Wheeler made clear in his speech that major Trump administration priorities like deregulation and increasing “certainty” for business in the name of creating jobs would continue.


“Thanks to the leadership of President Trump and Administrator Pruitt, we have made tremendous progress over the past year and a half,” he said.


Wheeler said the EPA is “restoring the rule of law, reigning in federal regulatory overreach and refocusing [the agency] on its core responsibilities.

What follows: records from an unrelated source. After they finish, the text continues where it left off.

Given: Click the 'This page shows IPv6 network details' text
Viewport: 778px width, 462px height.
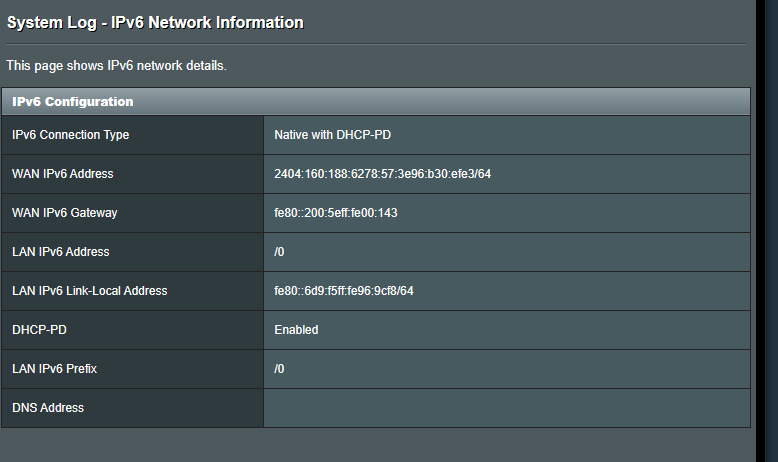Looking at the screenshot, I should [x=117, y=66].
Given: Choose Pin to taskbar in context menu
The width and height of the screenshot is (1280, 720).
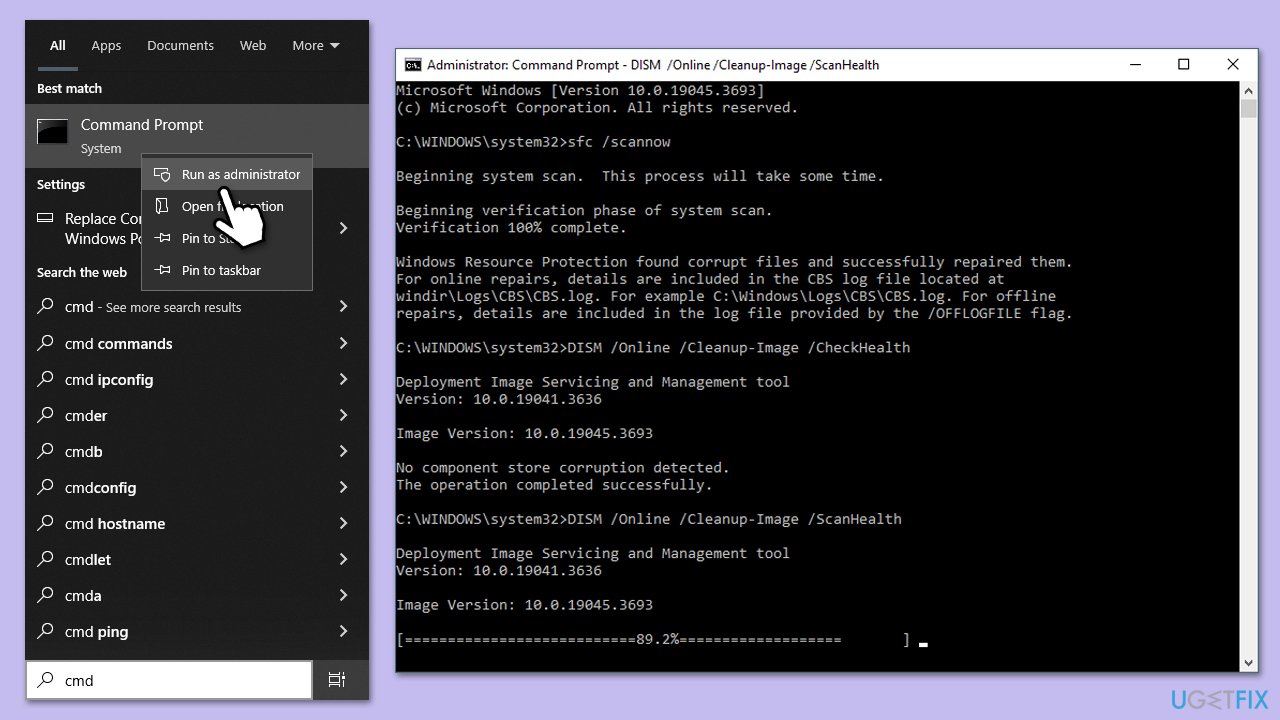Looking at the screenshot, I should tap(221, 271).
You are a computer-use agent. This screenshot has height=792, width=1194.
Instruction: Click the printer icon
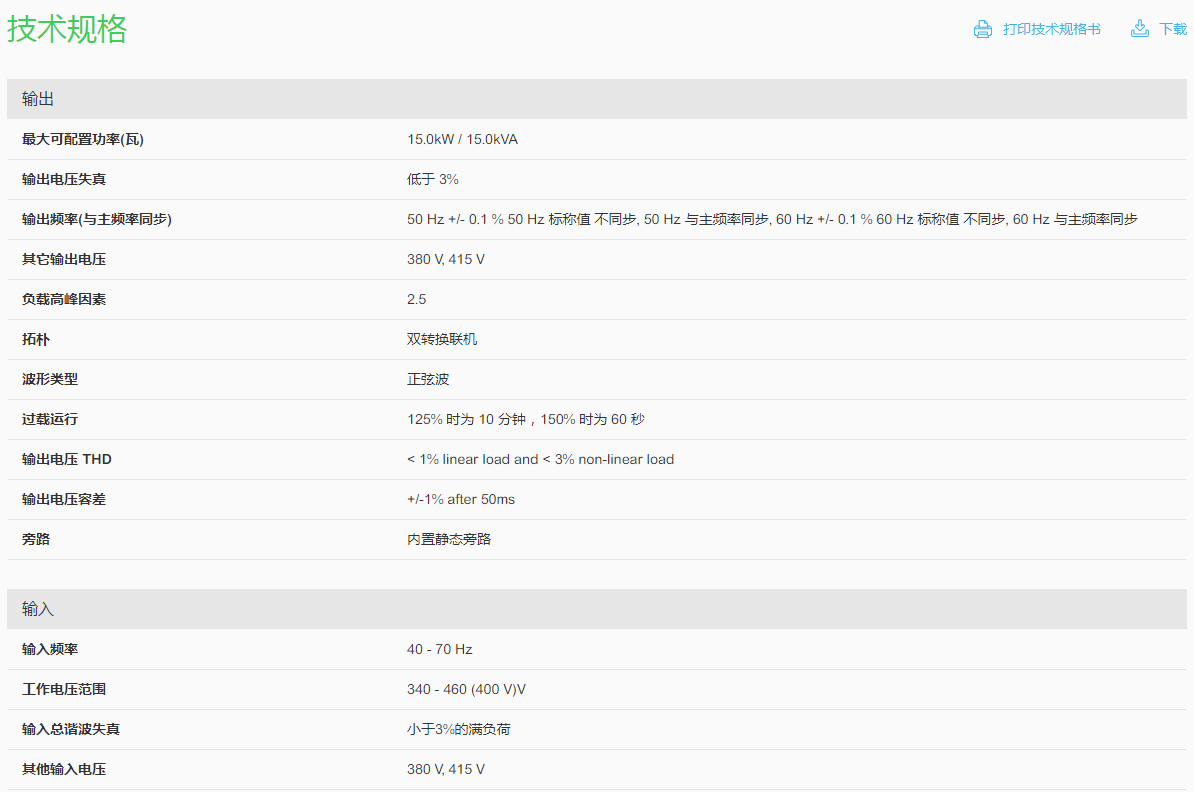(982, 29)
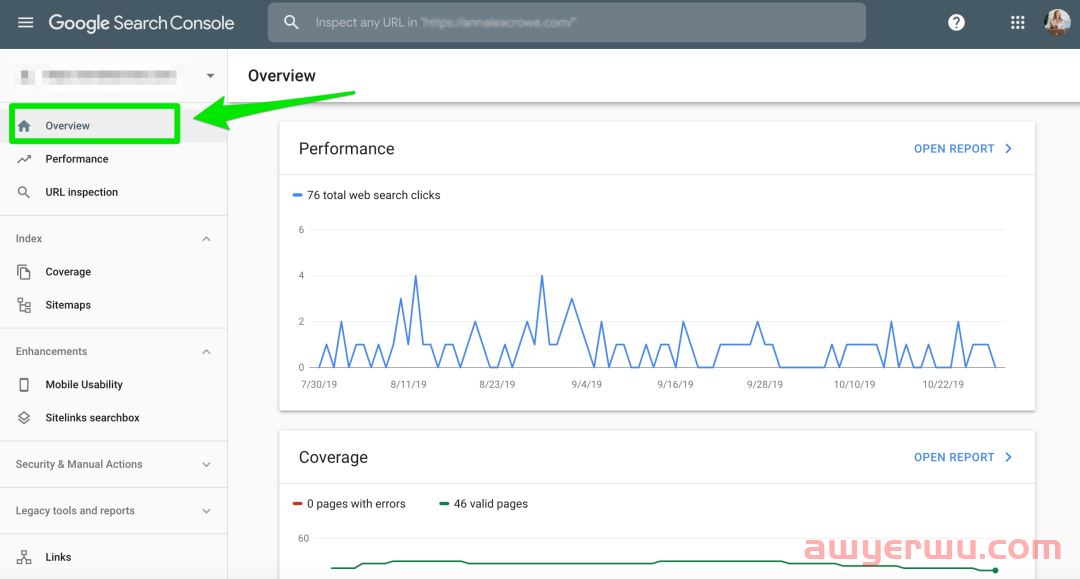Expand Legacy tools and reports section
1080x579 pixels.
(x=206, y=511)
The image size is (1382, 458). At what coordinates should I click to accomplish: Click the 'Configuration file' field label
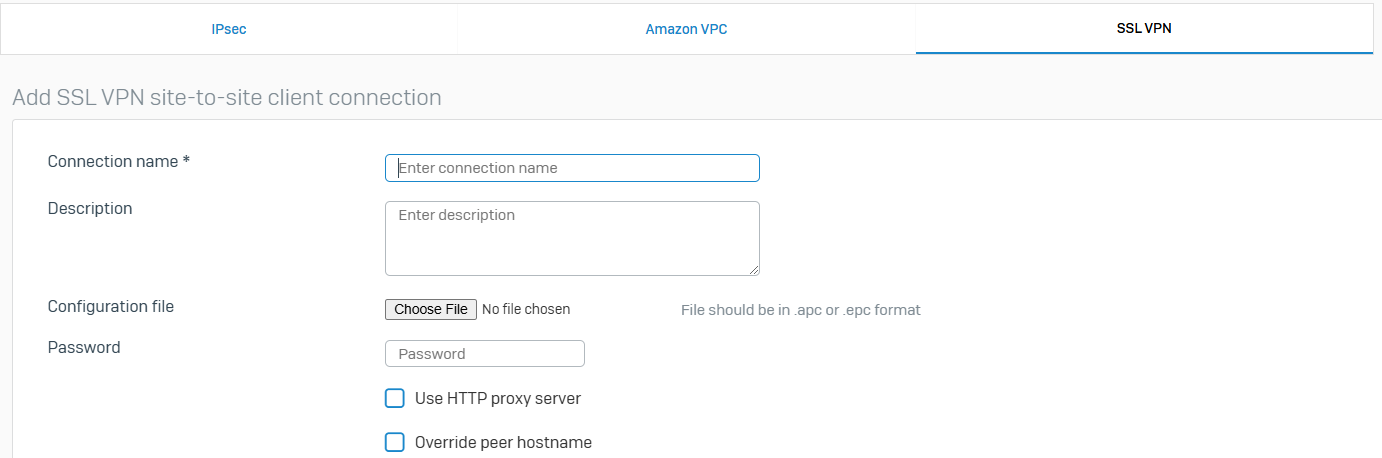coord(111,306)
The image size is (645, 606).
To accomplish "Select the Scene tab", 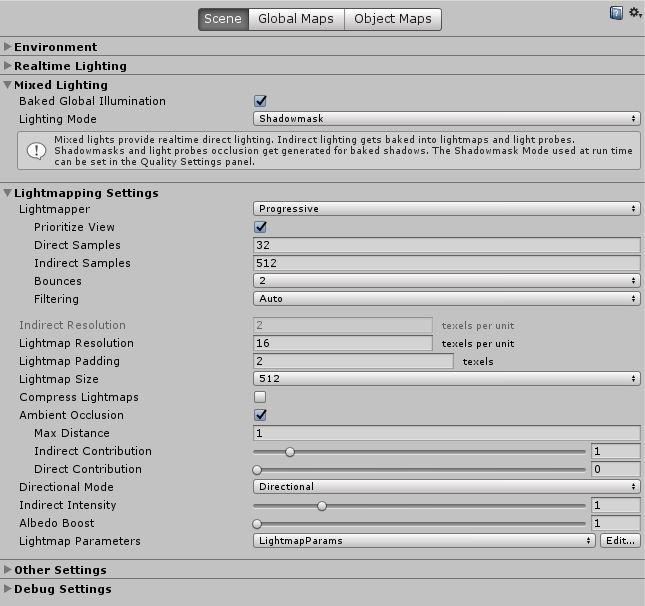I will pyautogui.click(x=223, y=19).
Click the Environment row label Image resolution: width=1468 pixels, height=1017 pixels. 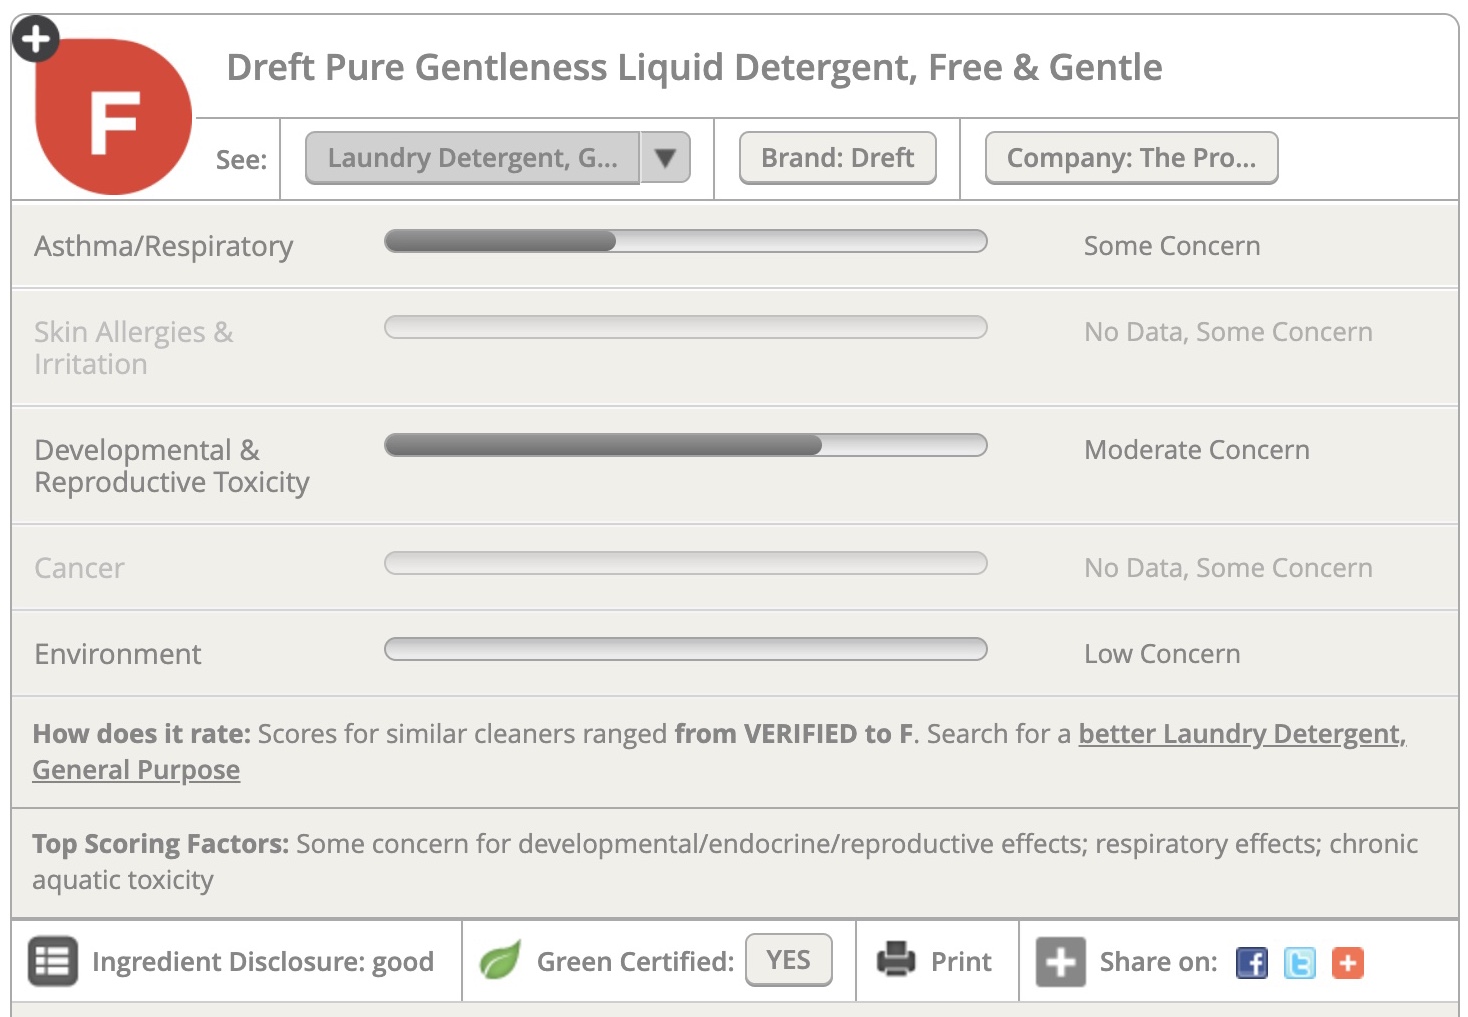click(118, 654)
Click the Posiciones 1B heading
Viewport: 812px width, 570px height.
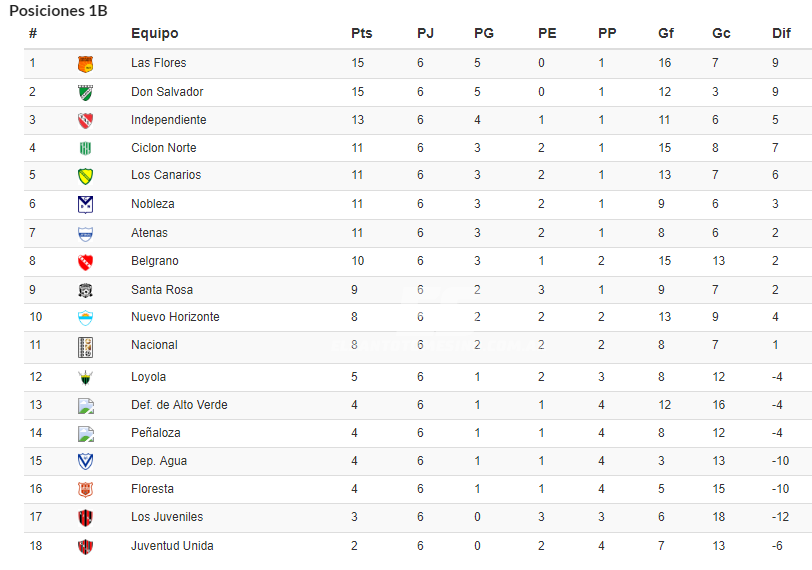point(59,10)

As a result, the economy is booming and economic optimism is surging.”


As an early example, the EPA indicated it would not walk back one of Pruitt’s final actions: a decision to not enforce new limits the Obama administration put on sales of trucks with older engines that bypass recent pollution standards, known as glider trucks.


Green groups say they won’t give Wheeler a pass over such policies.


“The next administrator of the EPA needs to restore public trust in the agency, let it fulfill its mission, and clean up Scott Pruitt’s mess, but Andrew Wheeler is doing nothing but following in Pruitt’s dirty footsteps,” Maura Cowley, director of the Sierra Club’s Resist campaign, said in a statement.


“Wheeler looks a lot like Pruitt 2.0, and no one should have confidence that he will do what is necessary to keep our families safe from the corporate polluters who signed his paychecks just months ago.”


Republicans, however, are glad to have Wheeler at the helm and to have Pruitt’s scandals largely behind them.


“Let me tell you, Andrew Wheeler knows more about that job than anyone in America today,” said Inhofe.


Wheeler is limited to 210 days as acting administrator. By that point, the administrator must be someone nominated by Trump and confirmed by the Senate.


Asked he would support his nomination, Inhofe said he saw no reason not to back him.


“He worked for me for 14 years, why wouldn’t I support him?”


Rep. John Shimkus (R-Ill.), chairman of the House Energy and Commerce Committee’s environment subpanel, said he was glad Wheeler called him during his first week on the job, which he saw as a good sign for his tenure.


“It’s a new day,” he said. "Let’s give him a chance to see what he can do."